Что-то темное шевельнулось в сознании Шевека и заволокло темнотой все. У него пересохло во рту. Он допил до дна свой бокал, который только что наполнил официант.
— Не знаю, — сказал он. Язык плохо слушался его. — Нет. Там не чудесно. Это некрасивая планета. Не то, что эта. Анаррес — это сплошная пыль и иссохшие холмы. Все худосочное, все иссохшее. И люди некрасивые. У них большие руки и ноги, как у меня и у вон того официанта. Но у них нет больших животов. Они очень сильно пачкаются и моются в банях все вместе, здесь так никто не делает. Города очень маленькие, скучные и убогие. Дворцов нет. Жизнь скучная, труд тяжелый. Не всегда человек может иметь то, что хочет, и даже то, в чем нуждается, потому что на всех не хватает. У вас, у уррасти, всего хватает. Хватает воздуха, хватает дождя, травы, океанов, еды, музыки, зданий, заводов, машин, книг, одежды, истории. Вы богаты, вы владеете. Мы бедны, у нас ничего нет. Вы имеете — мы не имеем. Здесь все красиво, все, кроме лиц. На Анарресе все некрасиво, только лица красивы. Лица других, мужчин и женщин. У нас нет ничего, кроме этого, ничего, кроме друг друга. Здесь вы видите драгоценные камни, там — глаза. А в глазах — великолепие, великолепие человеческого духа. Потому что наши мужчины и женщины свободны, они ничем не владеют, и поэтому они свободны. А вы владеете, и поэтому владеют вами. Вы все — в тюрьме. Каждый — один, сам по себе, с кучей того, чем владеет. Вы живете в тюрьме и умираете в тюрьме. Это — все, что я могу разглядеть в ваших глазах — стена, стена!
Они все смотрели на него.
Он услышал, как в тишине еще звенит отзвук его громкого голоса, почувствовал, что у него горят уши. Темнота, пустота снова шевельнулись в сознании.

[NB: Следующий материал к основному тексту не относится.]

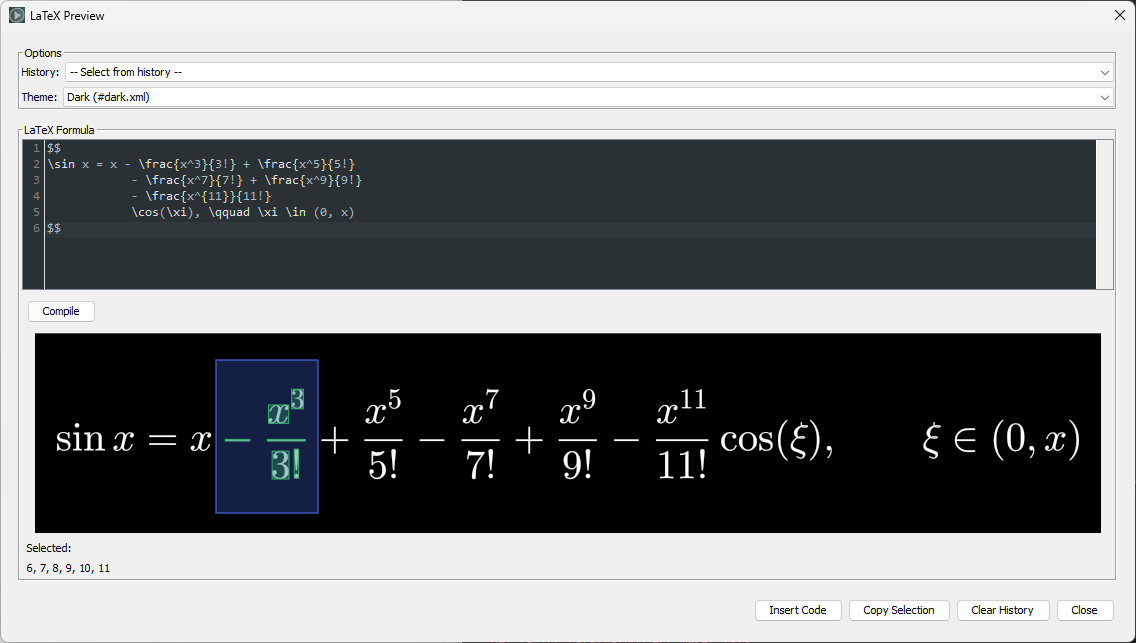
Task: Clear History using the bottom button
Action: click(1002, 610)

— У меня кружится голова, — сказал он и встал.
Вэйя оказалась рядом с ним.
— Идите сюда, — сказала она, подхватив его под руку, посмеиваясь и чуть задыхаясь. Она ловко пробилась между людьми, он шел за ней. Теперь он чувствовал, что он бледен, головокружение не проходило; он надеялся, что она ведет его в умывальную или к окну, где он сможет подышать свежим воздухом. Но они пришли в большую комнату, слабо освещенную отраженным светом. У стены стояла высокая, большая, белая кровать; половину другой стены занимало зеркало. Душно, сладко благоухали портьеры, простыни, духи Вэйи.
— Вы невозможны, — сказала Вэйя с тем же задыхающимся смехом, становясь прямо перед ним и в полумраке снизу вверх заглядывая ему в лицо. — Право, это слишком… вы невозможны… вы великолепны! — Она положила руки ему на плечи.

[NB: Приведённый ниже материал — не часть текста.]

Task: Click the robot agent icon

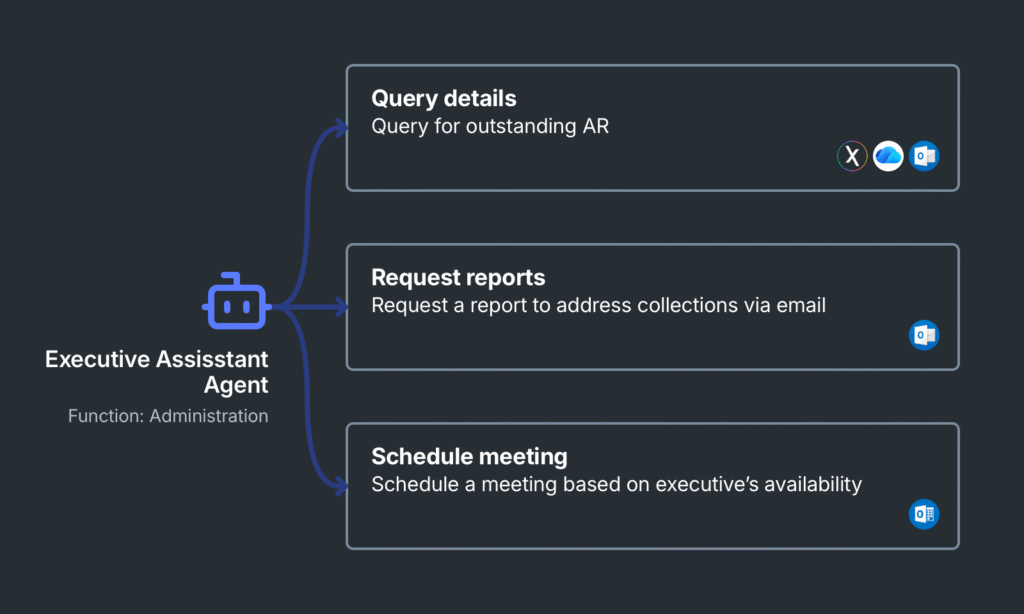Action: [236, 303]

— Ох, какие у них сделались физиономии! За это я должна вас поцеловать! — И она привстала на цыпочки, подставив ему губы, и белую шею, и голые груди.
Он схватил ее и начал целовать — сначала в губы, отгибая ей голову назад, потом шею и грудь. Она сперва обмякла в его руках, потом стала слегка вырываться, смеясь и слабо отталкивая его, и быстро заговорила:
— О, нет, нет, будьте же умницей, — говорила она. — Ну, перестаньте, нам надо вернуться к гостям. Нет, Шевек, да успокойтесь же, нельзя, понимаете нельзя!
Он не обращал внимания. Он потянул ее к кровати, и она подошла, хотя и не замолчала. Возясь одной рукой с сложной уррасской одеждой, он сумел расстегнуть штаны; оставалась еще одежда Вэйи, низкий, но тугой пояс юбки, с которым он не мог справиться.
— Ну перестаньте же, — сказала она. — Нет, Шевек, послушайте, нельзя, сейчас нельзя. Я же не приняла противозачаточную таблетку, что я буду делать, если влипну, мой муж вернется через две недели! Нет, пустите!
Но он не мог ее отпустить; он прижимался лицом к ее мягкому, потному, надушенному телу.
— Послушайте, не мните платье, люди же увидят, ради бога. Подождите… вы только подождите, мы что-нибудь устроим, можно будет найти место, где мы сможем встречаться, я же должна беречь свою репутацию, я не могу доверять своей горничной, да подождите же, не сейчас… Не сейчас! Не сейчас!
Испугавшись, наконец, его слепой настойчивости, его силы, она изо всех сил отталкивала его, упершись ладонями ему в грудь. Он сделал шаг назад, растерявшись от ее испуганной визгливой интонации, от ее сопротивления, но не мог остановиться; то, что она вырывалась, возбуждало его еще сильнее. Он судорожно прижал ее к себе, и его семя фонтаном брызнуло на белый шелк ее платья.